Besonders einen Fall werteten Polizei, die Staatsanwältin, T.s Anwalt und das Gericht selbst zugunsten des Angeklagten: Er half bei einer verdeckten Ermittlungsaktion mit, seinen "Kollegen" zu einem Drogendepot bei Scheßlitz zu locken - wo die Polizei den Mann festnahm.

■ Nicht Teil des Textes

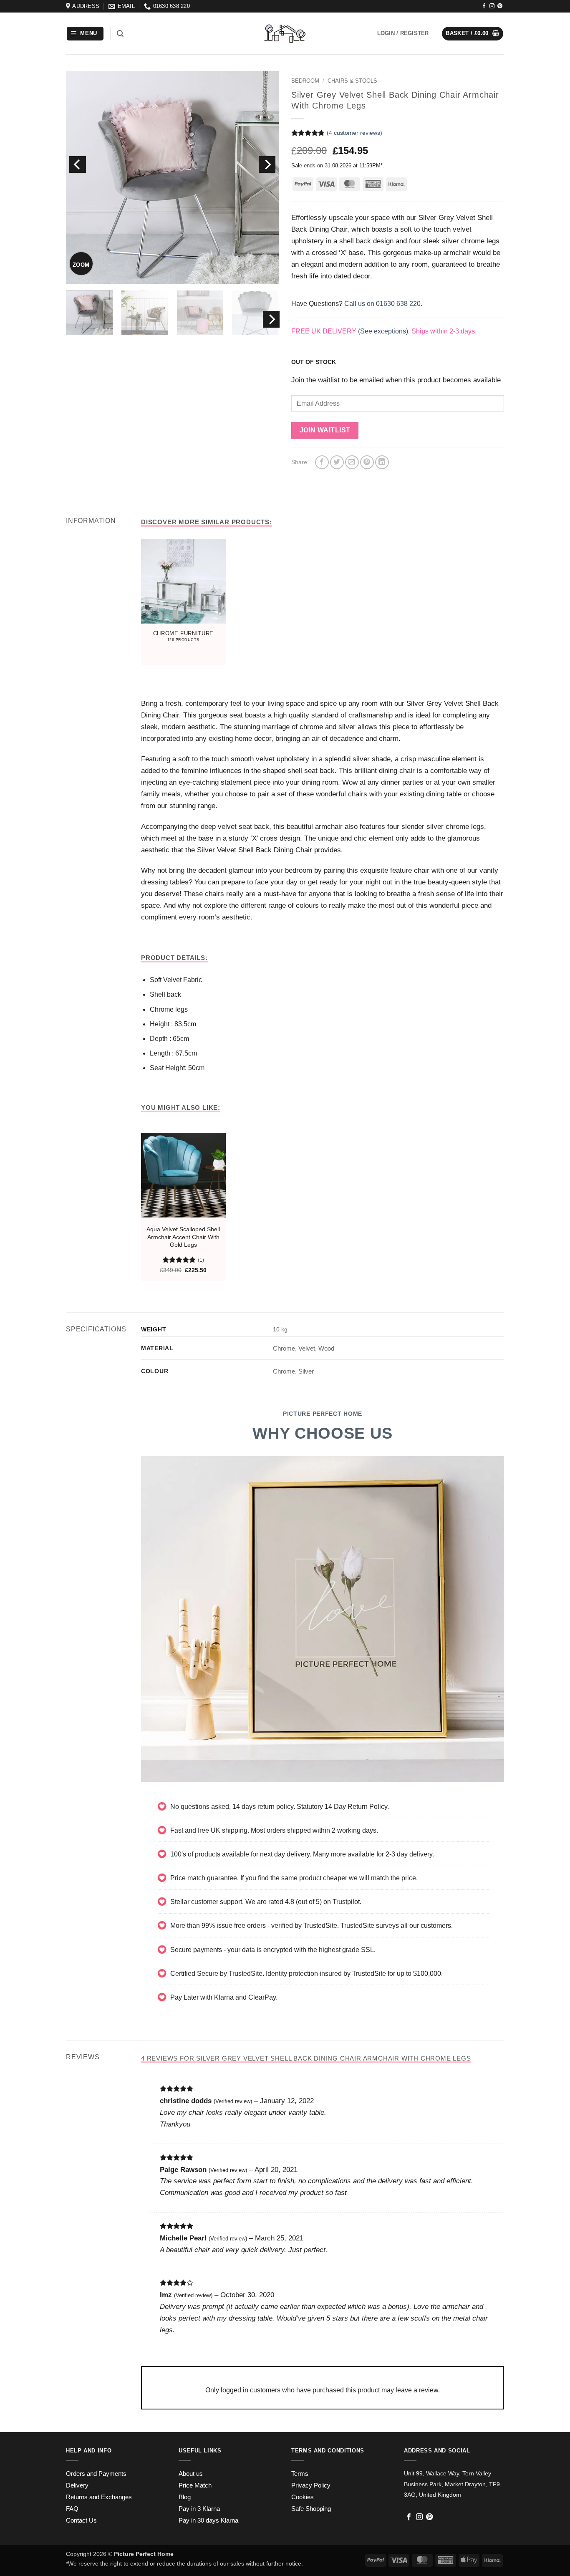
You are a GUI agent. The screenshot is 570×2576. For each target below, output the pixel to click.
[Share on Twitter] (337, 462)
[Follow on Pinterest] (499, 6)
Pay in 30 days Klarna (208, 2520)
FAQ (72, 2508)
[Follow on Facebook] (484, 6)
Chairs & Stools (352, 81)
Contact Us (81, 2520)
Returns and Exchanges (99, 2497)
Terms (299, 2473)
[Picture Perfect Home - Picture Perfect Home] (284, 33)
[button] (85, 33)
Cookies (302, 2497)
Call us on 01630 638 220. (383, 303)
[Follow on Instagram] (491, 6)
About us (191, 2473)
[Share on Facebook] (322, 462)
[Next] (267, 164)
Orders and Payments (96, 2473)
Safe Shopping (311, 2508)
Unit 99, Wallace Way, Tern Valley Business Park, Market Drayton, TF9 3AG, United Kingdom (452, 2484)
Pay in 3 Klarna (199, 2508)
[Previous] (77, 164)
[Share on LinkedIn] (382, 462)
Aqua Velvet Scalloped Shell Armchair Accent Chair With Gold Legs (183, 1237)
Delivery (77, 2485)
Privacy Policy (310, 2485)
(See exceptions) (383, 331)
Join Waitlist (325, 430)
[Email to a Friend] (352, 462)
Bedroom (305, 81)
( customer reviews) (354, 132)
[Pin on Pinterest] (367, 462)
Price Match (195, 2485)
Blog (185, 2497)
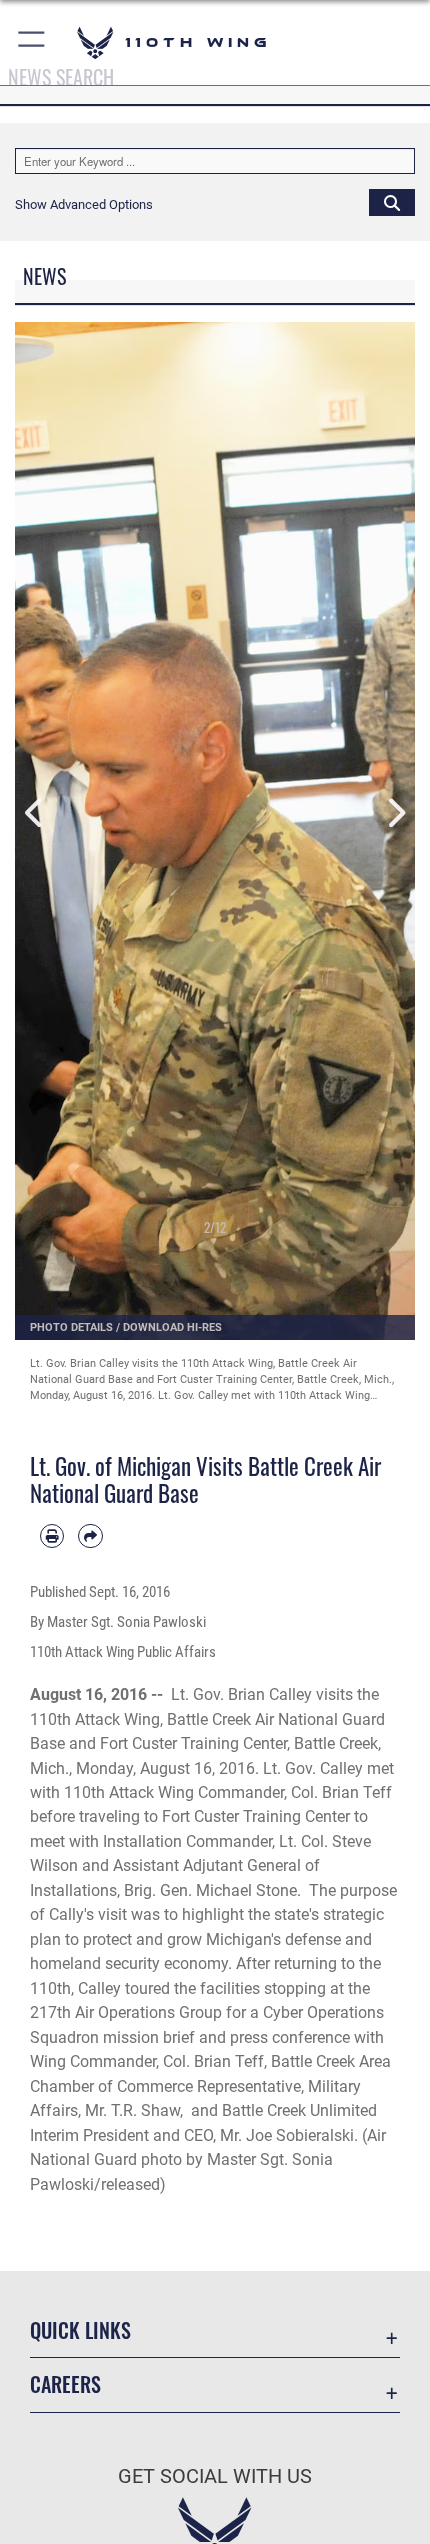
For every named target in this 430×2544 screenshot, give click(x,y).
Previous (35, 813)
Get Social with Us (215, 2476)
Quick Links (80, 2330)
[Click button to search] (392, 202)
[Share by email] (90, 1536)
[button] (32, 42)
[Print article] (52, 1536)
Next (395, 813)
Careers (65, 2384)
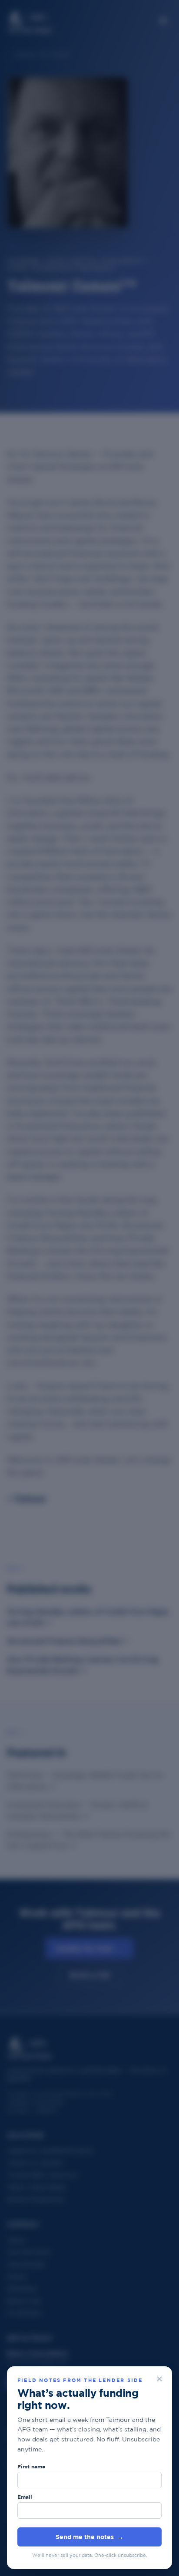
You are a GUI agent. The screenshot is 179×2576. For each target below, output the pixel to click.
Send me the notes (89, 2536)
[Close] (159, 2379)
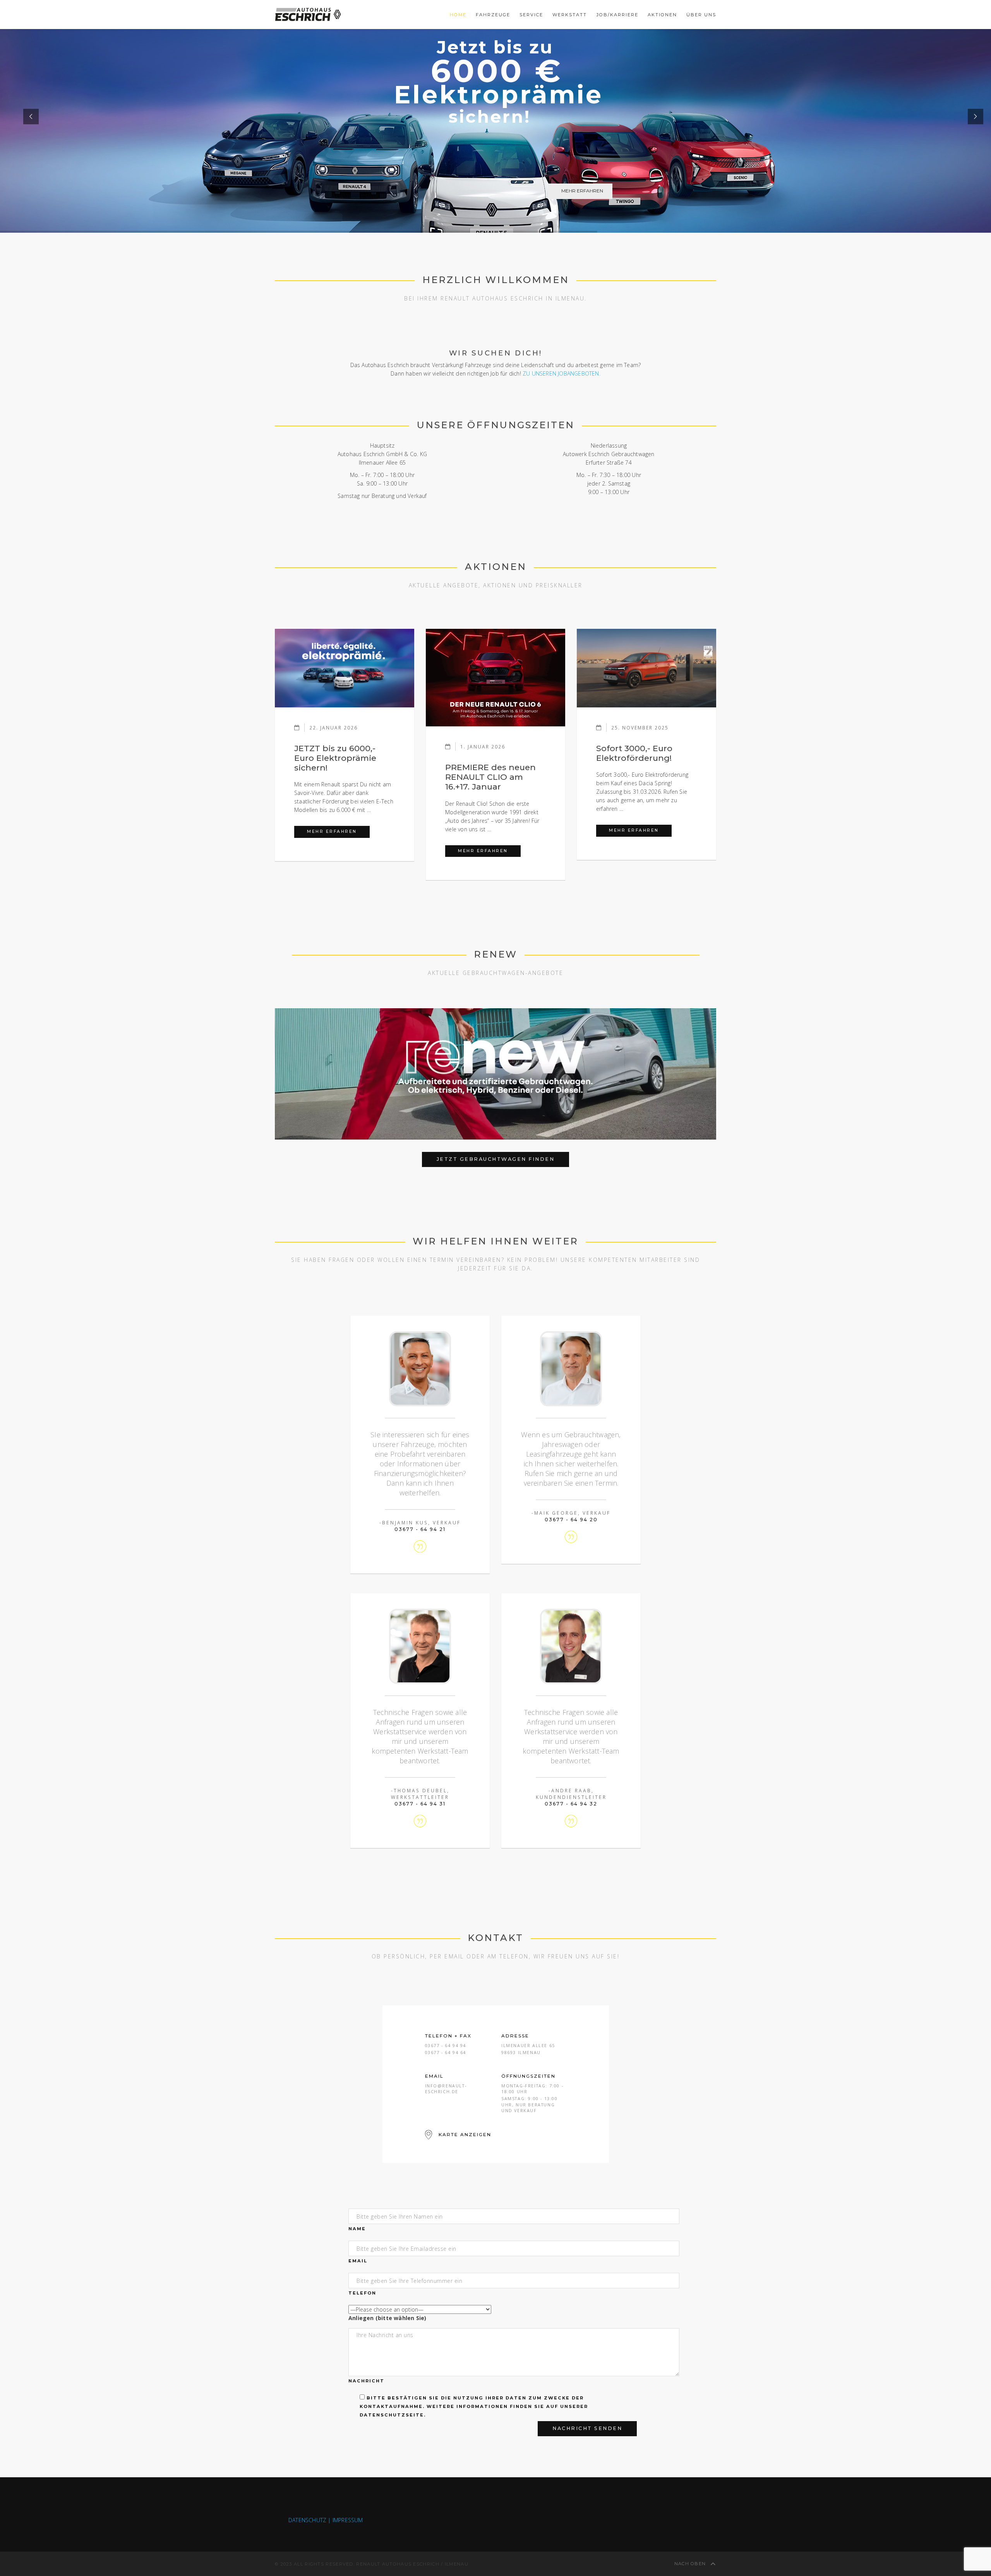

Dieser sowie ein weiterer Komplize wurden bereits beim selben Richter verurteilt. Der fasste zusammen: Einer fuhr nach Tschechien, um dort Crystal zu kaufen. Um an dieses zu kommen, ließ das zweite Bandenmitglied vor Ort seine Verbindungen spielen. Der Angeklagte schließlich sei derjenige gewesen, der den Stoff in Bamberg verkaufte.


Kein sorgenfreies Leben

Er habe das Geld aus den illegalen Geschäften gebraucht, um seinen Eigenkonsum und seine Wohnung zu finanzieren, sagte dieser selbst vor Gericht. "Eigentlich wollte ich da raus kommen. Das ist kein sorgenfreies Leben, wie viele denken. Man hat ständig Angst: vor der Polizei, oder dass einem der Stoff ausgeht."
Vor der Urteilsverkündung sagte er: "Ich hoffe, dass ich einen Neuanfang machen darf." Dass er dies tatsächlich umsetzt, dürfte ein großer Wunsch von Leo T.s Vater sein. Der Mann saß als einziger Zuhörer im Sitzungssaal und schaltete sich gelegentlich ein, als sich der Sohn zu ihm umdrehte und nach noch offenen Gerichtskosten aus früheren Verfahren fragte.

Richter Schmidt schickte den Angeklagten mit folgenden Worten zurück ins Gefängnis: "Sie haben gesagt, Sie wollen mich nicht mehr sehen. Ich will Sie auch nicht mehr sehen. Und vor allem in diesem Raum wollen Sie nicht mehr sitzen. Also sorgen Sie auch dafür!"